In Part 1 of this series, I made the case that government spending cuts and tax increases wouldn’t be a solution to our countries debt issues. In Part 2, I made the case that many of the fears commentators have about debt causing the end days for the US and the dollar are unfounded. In Part 3, I’m going to make the case that our debt levels weren’t really a choice. They were necessary for the economic system of the last 50 years to work.
Sorry, A Bit Of History First
As I explained in Part 1, the US has open markets. We created a system after World War 2 in which we opened our markets (particularly our financial markets) and protected the shipping lanes across the world. We did it to help rebuild Europe and then Asia as a distinct strategy to beat the Soviets during the Cold War. We were subsidizing our allies.
The classic development model for a country post World War 2 was to extract money from citizens (low benefits, low wages, taxes, etc.) to invest in export driven companies. Those companies would flood the world and particularly the US with cheap goods. Europe did it, Japan did it, South Korea did it, Taiwan did it, and China did it. At first, the US was so big and so productive that it didn’t make much difference here. We were 50% of world GDP post WW2 but over time other countries got more competitive and our share shrank to 23-25% today.
As that share shrank and as other countries’ grew, the flow of money and goods got unbalanced. Post WW2, we still used the gold standard. Every dollar was backed by a set amount of gold in the US. As we bought more and more and cheaper and cheaper goods from the new upstart countries in the 1950s and 1960s, gold started pouring out of the country. Finally, it got to be too much. The US faced a choice, either close its markets or go off the gold standard. In 1971, President Nixon took us off the gold standard.

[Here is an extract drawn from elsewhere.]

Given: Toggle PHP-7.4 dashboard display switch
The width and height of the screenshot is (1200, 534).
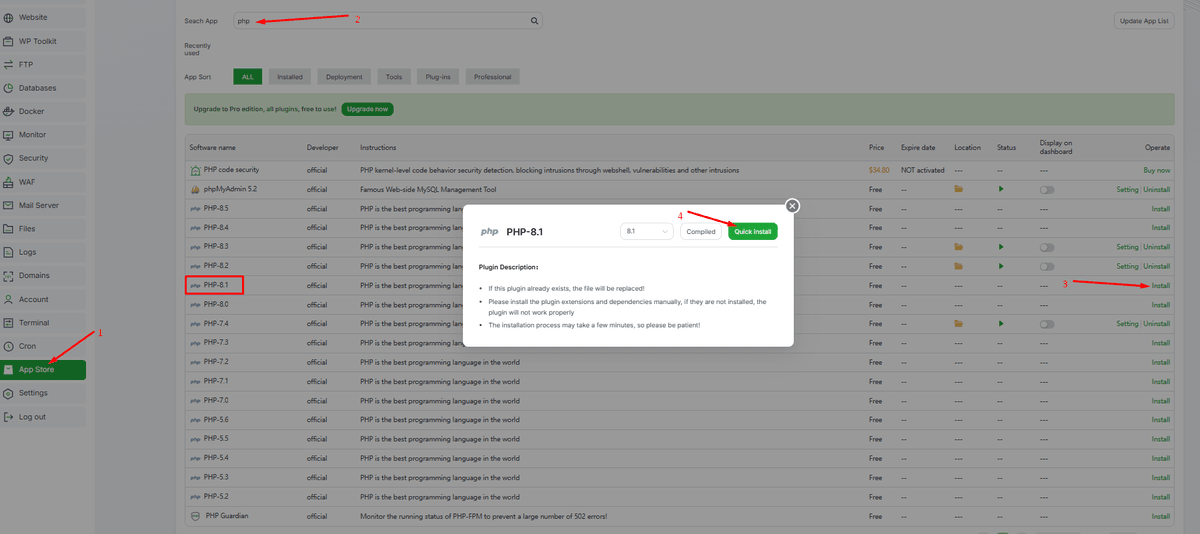Looking at the screenshot, I should coord(1047,324).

Debt Wasn’t Really A Choice
You can date the rapid increase in both US debt and foreign imports to that fateful decision1. If we had closed our markets rather than gone off the standard, it probably would have collapsed the world economy. Countries all across the world had structured their economies to export to the US and use the US dollar as a medium of exchange and a readjustment would have ruined them. At the same time, the US got really good at providing assets like Treasury debt to those same countries2. Wall Street took off.

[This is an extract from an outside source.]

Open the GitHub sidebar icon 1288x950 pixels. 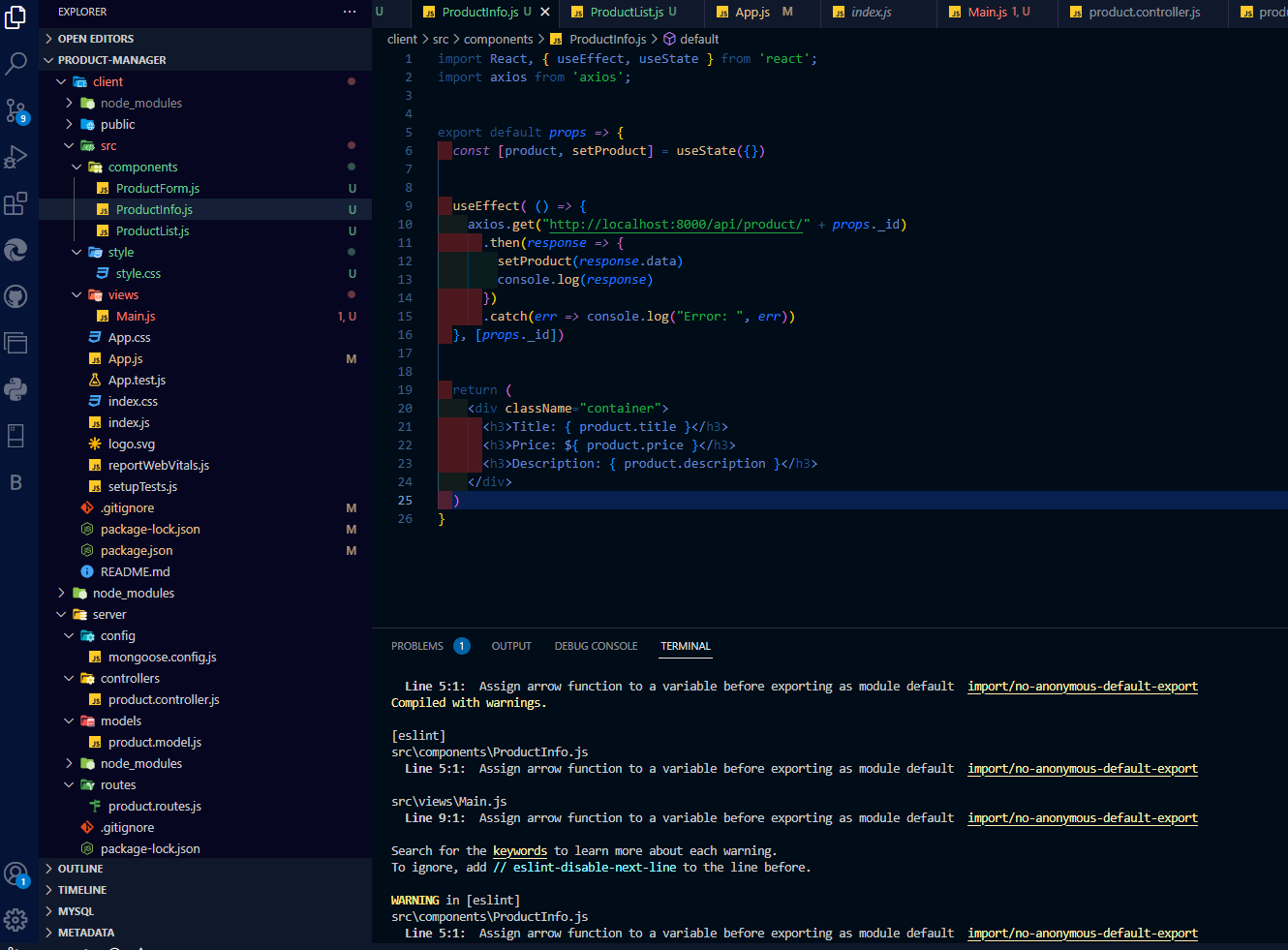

In Part 1 of this series I explained how countries using an export driven model, have to recycle the dollars they get back to the US. If they don’t their currencies go up in value and people in the US stop buying their goods and then they get poor. But what happens if we don’t create assets for them to buy to recycle those dollars?
Answer: they go find other assets. It’s an open market after all. So when the government cuts its deficit and reduces the number of Treasury bonds it sells, the foreign exporters have to find other assets. They buy mortgage bonds, corporate bonds, real estate, stocks, etc. That creates bubbles in the private sector.
Foreign capital flows contributed to the bubbles in Silicon Valley, rising home prices in coastal markets and in particular the housing crisis in 2007-8. Of course, we can stop those bubbles by raising interest rates severely to slow the economy but that comes at the price of sky high unemployment. So in a sense, we are trapped. We either print Treasuries, experience a series of private sector bubbles and busts, and/or accept large numbers of unemployed.
There actually is one other choice. It’s the same choice that Richard Nixon faced in 1971. We could close or restrict our markets. Again, this would collapse the global economy and force a massive adjustment of the world’s economic system. There are no other choices so pick your poison.
Debt Isn’t A Moral Issue
In the end, I think we can see that our national debt isn’t a choice. It is a requirement to run the system we have. We can change that system but we shouldn’t lament the rise in debt as some sort of moral failing. So many commentators today like to portray debt that way. Calacanis and Friedberg do a bit of debt scolding themselves and we all know that only degenerates over lever themselves and should feel ashamed when they can’t pay their debt back. During the housing crisis in 2007-2009, I remember stories of homeowners who felt morally obligated to pay their mortgages even if they were way underwater on the house and struggling to make ends meet. This is some pure grade bullshit3.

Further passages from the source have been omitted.